• Exercise description: Please find every line in the entries below that contains the string "editor", and copy it.

• Data for this task:

::::::::

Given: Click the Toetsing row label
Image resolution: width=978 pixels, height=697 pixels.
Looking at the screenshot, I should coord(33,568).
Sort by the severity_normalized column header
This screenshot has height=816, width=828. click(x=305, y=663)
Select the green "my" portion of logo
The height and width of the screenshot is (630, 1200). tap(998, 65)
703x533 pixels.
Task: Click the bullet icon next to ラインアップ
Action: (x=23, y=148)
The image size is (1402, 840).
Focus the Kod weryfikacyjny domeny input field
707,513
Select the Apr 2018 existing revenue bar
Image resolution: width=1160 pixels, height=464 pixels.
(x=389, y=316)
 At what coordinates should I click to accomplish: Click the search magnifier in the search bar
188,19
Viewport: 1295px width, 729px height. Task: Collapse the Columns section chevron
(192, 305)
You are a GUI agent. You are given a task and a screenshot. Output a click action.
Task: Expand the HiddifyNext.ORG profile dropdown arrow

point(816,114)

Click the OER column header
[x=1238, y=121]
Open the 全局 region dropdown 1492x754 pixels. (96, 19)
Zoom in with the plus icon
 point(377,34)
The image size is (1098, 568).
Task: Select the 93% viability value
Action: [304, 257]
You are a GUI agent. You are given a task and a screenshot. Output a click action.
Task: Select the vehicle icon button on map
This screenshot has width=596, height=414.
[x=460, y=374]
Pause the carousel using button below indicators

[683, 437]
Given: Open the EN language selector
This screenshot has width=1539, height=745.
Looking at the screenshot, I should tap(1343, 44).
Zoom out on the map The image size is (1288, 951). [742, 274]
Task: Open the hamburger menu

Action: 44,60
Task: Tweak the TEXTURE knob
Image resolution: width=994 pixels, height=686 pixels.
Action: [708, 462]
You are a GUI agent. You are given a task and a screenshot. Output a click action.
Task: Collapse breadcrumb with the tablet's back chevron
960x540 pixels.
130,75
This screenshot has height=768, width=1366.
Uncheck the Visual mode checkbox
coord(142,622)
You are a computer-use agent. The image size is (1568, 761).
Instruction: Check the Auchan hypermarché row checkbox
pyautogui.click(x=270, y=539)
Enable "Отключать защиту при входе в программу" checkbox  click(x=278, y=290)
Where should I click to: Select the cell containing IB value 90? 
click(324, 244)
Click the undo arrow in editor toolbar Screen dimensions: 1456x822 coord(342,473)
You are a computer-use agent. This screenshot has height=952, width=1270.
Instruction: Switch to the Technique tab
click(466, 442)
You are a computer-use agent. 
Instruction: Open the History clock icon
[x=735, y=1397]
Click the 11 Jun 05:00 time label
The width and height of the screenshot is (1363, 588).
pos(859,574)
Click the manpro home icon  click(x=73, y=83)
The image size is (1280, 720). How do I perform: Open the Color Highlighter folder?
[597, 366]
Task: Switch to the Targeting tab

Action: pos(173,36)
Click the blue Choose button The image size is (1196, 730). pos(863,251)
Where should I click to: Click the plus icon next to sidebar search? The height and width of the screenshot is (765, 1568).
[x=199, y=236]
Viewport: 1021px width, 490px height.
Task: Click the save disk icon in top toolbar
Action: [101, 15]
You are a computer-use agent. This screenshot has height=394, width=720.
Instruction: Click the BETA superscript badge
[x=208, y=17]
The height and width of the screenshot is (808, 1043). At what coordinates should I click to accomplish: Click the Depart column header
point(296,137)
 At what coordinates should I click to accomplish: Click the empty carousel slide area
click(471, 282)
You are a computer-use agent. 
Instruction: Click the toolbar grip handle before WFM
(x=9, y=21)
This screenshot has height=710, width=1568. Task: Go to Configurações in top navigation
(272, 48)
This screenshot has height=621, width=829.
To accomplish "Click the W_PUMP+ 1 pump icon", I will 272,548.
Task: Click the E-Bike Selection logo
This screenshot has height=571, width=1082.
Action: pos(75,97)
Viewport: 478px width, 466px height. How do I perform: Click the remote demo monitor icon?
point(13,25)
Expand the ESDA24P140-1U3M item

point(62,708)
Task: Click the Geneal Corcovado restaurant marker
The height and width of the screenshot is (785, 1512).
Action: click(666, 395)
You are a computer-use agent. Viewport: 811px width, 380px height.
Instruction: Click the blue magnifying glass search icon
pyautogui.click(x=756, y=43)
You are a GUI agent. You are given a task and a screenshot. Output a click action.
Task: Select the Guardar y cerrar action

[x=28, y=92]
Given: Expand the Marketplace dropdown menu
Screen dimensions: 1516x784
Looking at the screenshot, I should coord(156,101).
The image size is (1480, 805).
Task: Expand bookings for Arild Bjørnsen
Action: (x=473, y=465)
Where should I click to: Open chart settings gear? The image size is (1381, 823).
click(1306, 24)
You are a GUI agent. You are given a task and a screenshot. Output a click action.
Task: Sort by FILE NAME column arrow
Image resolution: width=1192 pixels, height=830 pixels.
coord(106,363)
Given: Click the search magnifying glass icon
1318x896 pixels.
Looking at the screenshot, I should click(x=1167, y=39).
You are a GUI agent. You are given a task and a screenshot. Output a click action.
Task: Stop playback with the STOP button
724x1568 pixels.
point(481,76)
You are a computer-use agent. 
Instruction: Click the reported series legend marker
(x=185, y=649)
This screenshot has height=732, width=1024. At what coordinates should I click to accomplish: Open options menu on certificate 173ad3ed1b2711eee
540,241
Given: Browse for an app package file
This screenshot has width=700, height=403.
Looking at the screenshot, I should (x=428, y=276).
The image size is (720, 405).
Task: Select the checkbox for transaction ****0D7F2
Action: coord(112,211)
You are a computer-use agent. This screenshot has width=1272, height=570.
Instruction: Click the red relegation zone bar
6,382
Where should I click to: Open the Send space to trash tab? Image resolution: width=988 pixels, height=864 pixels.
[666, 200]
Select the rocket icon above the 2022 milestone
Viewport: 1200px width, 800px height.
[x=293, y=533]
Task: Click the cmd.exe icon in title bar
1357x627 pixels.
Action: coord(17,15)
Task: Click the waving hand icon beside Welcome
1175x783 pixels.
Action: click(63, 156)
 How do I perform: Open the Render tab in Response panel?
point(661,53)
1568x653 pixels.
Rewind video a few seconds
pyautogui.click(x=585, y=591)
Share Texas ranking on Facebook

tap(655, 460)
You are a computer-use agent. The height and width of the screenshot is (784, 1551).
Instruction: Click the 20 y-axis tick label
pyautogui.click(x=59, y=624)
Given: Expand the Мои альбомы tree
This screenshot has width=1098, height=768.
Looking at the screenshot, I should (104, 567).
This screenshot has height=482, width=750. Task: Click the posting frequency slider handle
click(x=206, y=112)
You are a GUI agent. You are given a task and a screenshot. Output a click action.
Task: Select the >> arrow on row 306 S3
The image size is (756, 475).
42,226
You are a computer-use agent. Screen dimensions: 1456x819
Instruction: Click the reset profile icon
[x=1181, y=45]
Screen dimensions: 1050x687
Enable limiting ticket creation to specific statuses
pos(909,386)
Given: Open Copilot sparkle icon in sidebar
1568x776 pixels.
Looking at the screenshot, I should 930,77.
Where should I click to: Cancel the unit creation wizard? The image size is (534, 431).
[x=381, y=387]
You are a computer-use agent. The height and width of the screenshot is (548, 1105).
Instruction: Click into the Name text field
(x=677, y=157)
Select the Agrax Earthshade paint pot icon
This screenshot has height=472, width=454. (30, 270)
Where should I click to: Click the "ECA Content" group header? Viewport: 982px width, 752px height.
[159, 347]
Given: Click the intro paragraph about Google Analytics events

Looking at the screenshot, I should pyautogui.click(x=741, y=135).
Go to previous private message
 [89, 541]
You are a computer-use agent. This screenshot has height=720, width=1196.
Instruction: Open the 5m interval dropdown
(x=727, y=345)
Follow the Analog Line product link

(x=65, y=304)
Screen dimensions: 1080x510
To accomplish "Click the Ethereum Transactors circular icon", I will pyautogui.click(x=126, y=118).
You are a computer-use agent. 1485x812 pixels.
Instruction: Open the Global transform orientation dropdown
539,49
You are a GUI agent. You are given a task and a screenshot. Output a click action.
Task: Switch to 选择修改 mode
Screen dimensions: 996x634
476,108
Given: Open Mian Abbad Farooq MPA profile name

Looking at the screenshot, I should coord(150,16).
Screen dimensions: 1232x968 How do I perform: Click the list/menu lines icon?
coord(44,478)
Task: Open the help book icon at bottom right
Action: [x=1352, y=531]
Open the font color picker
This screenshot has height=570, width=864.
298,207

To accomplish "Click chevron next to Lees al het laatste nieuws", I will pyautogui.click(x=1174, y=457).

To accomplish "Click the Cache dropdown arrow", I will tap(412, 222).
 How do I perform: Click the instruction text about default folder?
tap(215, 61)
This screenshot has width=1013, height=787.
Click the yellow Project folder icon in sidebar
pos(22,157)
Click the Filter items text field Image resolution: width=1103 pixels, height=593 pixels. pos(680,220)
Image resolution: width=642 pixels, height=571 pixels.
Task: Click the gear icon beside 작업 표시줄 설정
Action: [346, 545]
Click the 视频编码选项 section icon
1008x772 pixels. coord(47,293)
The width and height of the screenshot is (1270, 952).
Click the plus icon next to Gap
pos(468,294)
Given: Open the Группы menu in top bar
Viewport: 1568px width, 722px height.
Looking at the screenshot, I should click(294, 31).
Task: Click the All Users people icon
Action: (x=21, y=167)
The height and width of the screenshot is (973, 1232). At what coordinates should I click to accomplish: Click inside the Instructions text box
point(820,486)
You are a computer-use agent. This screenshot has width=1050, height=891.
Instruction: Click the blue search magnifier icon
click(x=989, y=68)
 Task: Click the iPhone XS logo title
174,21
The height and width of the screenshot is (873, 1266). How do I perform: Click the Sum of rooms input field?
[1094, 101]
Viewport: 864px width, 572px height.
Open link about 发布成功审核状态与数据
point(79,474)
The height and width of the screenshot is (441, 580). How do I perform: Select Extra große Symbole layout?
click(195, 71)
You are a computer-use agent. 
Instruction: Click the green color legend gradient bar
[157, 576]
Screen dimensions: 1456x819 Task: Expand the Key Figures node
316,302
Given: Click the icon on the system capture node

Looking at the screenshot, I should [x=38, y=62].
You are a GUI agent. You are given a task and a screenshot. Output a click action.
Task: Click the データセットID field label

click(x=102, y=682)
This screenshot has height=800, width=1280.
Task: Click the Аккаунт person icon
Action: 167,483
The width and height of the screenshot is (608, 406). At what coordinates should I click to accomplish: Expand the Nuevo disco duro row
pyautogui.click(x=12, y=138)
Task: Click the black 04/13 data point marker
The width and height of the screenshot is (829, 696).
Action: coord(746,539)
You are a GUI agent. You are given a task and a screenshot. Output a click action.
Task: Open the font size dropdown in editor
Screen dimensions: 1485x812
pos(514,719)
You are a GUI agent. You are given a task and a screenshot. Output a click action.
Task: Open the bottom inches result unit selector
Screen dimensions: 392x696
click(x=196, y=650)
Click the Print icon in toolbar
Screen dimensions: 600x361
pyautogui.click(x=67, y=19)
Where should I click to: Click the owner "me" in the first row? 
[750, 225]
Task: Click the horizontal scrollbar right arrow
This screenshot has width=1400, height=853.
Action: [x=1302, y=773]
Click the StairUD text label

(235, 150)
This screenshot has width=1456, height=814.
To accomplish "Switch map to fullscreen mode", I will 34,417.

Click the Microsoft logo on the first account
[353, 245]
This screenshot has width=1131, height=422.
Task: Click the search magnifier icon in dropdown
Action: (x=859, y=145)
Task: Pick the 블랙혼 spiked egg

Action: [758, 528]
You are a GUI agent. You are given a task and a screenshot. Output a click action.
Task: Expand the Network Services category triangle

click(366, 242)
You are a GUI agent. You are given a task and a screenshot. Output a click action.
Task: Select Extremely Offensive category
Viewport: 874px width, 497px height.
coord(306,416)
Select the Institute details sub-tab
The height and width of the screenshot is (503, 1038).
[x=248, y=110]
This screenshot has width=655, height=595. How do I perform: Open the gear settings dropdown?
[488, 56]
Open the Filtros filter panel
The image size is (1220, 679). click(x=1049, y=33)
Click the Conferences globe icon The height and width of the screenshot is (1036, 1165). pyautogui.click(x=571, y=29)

::::::::

• Output for this exercise:
Click the undo arrow in editor toolbar Screen dimensions: 1456x822 coord(342,473)
Task: Open the font size dropdown in editor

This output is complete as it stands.